From the de novo consensus, VGA assembled 32 full-length viral genomes that differ from each other in 2145 SNVs. Among known HIV sequences, Gag/Pol is the closest to the de novo consensus. Each of the 32 full-length viral genomes do not contain stop codons inside two known coding regions of Gag/Pol of length 1520 and 1820 bp, respectively. Alternatively, when VGA is applied to all 15 M original uncorrected reads, 57 distinct viral genomes are assembled among which 36 contain stop codons in the two coding regions. This shows that a regular sequencing protocol is unsuitable for viral genome reconstruction.

4 DISCUSSION

We have presented VGA, an accurate method for viral population assembly from ultra-deep sequencing data. The proposed algorithm is coupled with a high-fidelity sequencing protocol able to eliminate errors from sequencing data. Deep coverage in combination with highly accurate data allows our method to accurately estimate the underlying diversity of a viral population. In particular, it makes possible to distinguish true biological mutations from sequencing errors, facilitating assembly of rare individual genomes. Our method condenses the viral population into a conflict graph built from aligned reads. To distinguish between viral variants, the conflict graph is colored into a minimal set of colors. Each color represents individual viral genomes composed from the set of non-conflicting reads. An expectation-maximization algorithm was used to estimate relative abundance frequencies of assembled viral genomes.

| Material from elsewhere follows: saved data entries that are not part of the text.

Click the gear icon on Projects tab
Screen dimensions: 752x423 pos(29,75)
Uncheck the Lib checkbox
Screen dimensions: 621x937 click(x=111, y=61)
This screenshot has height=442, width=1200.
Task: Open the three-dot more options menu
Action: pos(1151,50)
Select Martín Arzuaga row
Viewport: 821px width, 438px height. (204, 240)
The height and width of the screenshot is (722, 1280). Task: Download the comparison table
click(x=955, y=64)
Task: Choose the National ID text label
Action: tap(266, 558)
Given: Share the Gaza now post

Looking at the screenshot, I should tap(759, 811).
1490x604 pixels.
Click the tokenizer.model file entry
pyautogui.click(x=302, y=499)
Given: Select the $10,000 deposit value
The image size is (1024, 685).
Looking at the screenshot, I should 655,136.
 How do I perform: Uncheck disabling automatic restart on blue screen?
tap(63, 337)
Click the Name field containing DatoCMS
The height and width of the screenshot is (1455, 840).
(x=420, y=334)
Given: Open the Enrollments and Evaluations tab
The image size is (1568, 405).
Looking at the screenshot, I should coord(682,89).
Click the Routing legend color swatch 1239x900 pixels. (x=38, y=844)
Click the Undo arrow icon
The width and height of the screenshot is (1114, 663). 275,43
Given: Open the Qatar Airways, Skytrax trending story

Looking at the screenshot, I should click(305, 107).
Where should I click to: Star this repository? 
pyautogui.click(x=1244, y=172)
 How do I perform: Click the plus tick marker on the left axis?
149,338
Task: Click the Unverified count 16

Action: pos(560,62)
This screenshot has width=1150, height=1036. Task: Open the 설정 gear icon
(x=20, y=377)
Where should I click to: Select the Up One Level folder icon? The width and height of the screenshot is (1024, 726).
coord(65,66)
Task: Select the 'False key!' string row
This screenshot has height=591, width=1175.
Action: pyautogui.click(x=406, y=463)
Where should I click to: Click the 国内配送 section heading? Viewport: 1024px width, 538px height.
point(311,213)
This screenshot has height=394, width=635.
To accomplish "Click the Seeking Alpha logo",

To our knowledge, our method is the first viral assembly method that scales to millions of paired-end sequencing reads. Experiments on both real and synthetic HIV datasets generated with various sequencing parameters and distribution assumptions suggest that VGA is able to assemble diverse viral population from millions of paired-end reads. The ability of our method to maintain 100% assembly accuracy makes it suitable for clinical applications. In addition, the constant increase of sequencing depth offered by high-throughput technologies provide us with unprecedented resolution promising to increase number of discovered ultra-rare viral variants in the population.